List[float]: Recall values for each query.
- Return type:
tuple
- class LLMasJudge(llm_judge: Component | None = None)[source]#
Bases:
BaseEvaluator
LLM as judge for evaluating the performance of a LLM.
- Parameters:
llm_evaluator (Component, optional) – The LLM evaluator to use. Defaults to DefaultLLMJudge.
Examples
>>> questions = [ "Is Beijing in China?", "Is Apple founded before Google?", "Is earth flat?", ] >>> pred_answers = ["Yes", "Yes, Appled is founded before Google", "Yes"] >>> gt_answers = ["Yes", "Yes", "No"] >>> judgement_query = "For the question, does the predicted answer contain the ground truth answer?" >>> llm_judge = LLMasJudge() >>> avg_judgement, judgement_list = llm_judge.compute( questions, gt_answers, pred_answers, judgement_query ) >>> avg_judgement 2 / 3 >>> judgement_list [True, True, False]
Customize the LLMJudge
llm_judge = Def
- compute(*, pred_answers: List[str], questions: List[str] | None = None, gt_answers: List[str] | None = None) LLMJudgeEvalResult [source]#
Get the judgement of the predicted answer for a list of questions.
- Parameters:
questions (List[str]) – List of question strings.

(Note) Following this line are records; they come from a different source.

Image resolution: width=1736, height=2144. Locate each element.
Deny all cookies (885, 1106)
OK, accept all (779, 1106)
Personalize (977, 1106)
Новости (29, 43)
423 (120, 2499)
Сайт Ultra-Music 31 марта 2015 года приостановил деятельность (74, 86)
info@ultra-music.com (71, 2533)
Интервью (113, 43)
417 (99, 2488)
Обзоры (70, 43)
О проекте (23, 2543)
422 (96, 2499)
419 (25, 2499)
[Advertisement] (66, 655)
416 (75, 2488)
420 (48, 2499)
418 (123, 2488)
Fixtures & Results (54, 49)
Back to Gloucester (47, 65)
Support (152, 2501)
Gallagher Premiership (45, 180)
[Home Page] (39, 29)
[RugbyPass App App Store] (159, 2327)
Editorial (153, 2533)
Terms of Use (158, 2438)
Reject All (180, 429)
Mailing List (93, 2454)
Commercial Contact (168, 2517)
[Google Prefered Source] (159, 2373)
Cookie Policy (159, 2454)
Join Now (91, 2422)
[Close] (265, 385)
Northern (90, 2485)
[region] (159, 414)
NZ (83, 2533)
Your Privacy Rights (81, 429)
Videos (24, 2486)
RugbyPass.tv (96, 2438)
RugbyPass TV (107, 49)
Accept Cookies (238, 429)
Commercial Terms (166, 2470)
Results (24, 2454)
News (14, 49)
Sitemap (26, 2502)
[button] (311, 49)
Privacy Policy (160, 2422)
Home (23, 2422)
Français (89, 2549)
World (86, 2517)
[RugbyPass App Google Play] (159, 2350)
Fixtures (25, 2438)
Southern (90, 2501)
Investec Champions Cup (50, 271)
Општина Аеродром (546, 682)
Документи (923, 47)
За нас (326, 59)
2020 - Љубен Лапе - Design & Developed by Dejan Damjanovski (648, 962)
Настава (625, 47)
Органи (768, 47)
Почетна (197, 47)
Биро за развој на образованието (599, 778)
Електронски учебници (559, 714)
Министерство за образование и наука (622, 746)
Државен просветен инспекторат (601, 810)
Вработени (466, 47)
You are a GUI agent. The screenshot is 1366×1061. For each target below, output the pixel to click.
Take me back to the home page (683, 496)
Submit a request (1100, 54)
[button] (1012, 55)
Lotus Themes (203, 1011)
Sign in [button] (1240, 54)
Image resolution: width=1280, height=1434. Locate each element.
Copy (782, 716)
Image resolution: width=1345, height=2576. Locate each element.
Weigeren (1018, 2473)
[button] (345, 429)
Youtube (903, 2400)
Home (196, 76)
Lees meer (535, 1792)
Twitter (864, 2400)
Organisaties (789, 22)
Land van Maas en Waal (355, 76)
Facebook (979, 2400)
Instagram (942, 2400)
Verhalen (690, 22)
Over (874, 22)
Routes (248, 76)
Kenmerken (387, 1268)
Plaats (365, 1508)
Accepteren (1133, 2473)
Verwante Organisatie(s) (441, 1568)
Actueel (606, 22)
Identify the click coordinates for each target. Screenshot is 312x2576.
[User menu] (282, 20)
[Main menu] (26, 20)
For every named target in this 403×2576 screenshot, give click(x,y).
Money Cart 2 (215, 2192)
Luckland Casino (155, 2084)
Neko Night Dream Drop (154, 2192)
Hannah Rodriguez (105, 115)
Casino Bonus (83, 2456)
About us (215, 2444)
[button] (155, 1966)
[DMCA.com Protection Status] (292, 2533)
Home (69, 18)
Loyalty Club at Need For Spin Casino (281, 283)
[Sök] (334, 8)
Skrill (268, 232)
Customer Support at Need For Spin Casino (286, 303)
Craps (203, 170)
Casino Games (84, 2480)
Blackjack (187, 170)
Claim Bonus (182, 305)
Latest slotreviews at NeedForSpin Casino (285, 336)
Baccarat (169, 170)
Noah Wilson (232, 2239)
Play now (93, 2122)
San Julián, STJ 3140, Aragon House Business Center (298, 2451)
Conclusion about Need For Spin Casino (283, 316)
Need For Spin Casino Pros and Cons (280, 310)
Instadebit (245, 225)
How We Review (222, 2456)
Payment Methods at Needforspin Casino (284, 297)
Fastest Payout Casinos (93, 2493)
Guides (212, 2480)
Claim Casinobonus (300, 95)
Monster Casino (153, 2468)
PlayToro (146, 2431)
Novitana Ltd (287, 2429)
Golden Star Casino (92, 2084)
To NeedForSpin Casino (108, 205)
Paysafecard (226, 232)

gt_answers (List[str]) – List of ground truth answer strings.
pred_answers (List[str]) – List of predicted answer strings.
judgement_query (str) – Judgement query string.
- Returns:
The evaluation result.
- Return type:
LLMEvalResult
- class GEvalJudgeEvaluator(llm_judge: Component | None = None)[source]#
Bases:
BaseEvaluator
LLM as judge for evaluating the performance of a LLM in form of GEval with 4 main metrics:
Relevance, Fluency, Consistency, Coherence.
- Parameters:
llm_judge (Component, optional) – The LLM evaluator to use. Defaults to GEvalLLMJudge().
- class GEvalLLMJudge(model_client: ModelClient | None = None, model_kwargs: Dict[str, Any] | None = None, template: str | None = None, use_cache: bool = True, default_task: NLGTask | None = None)[source]#
Bases:
Component
Demonstrate how to use an LLM/Generator to output True or False for a judgement query.
You can use any of your template to adapt to more tasks and sometimes you can directly ask LLM to output a score in range [0, 1] instead of only True or False.
A call on the LLM judge equalize to _compute_single_item method.
- Parameters:
model_client (ModelClient) – The model client to use for the generator.
model_kwargs (Dict[str, Any], optional) – The model kwargs to pass to the model client. Defaults to {}. Please refer to ModelClient for the details on how to set the model_kwargs for your specific model if it is from our library.
template (str, optional) – The template to use for the LLM evaluator. Defaults to None.
use_cache (bool, optional) – Whether to use cache for the LLM evaluator. Defaults to True.
default_task (NLGTask, optional) – The default task to use for the judgement query. Defaults to None.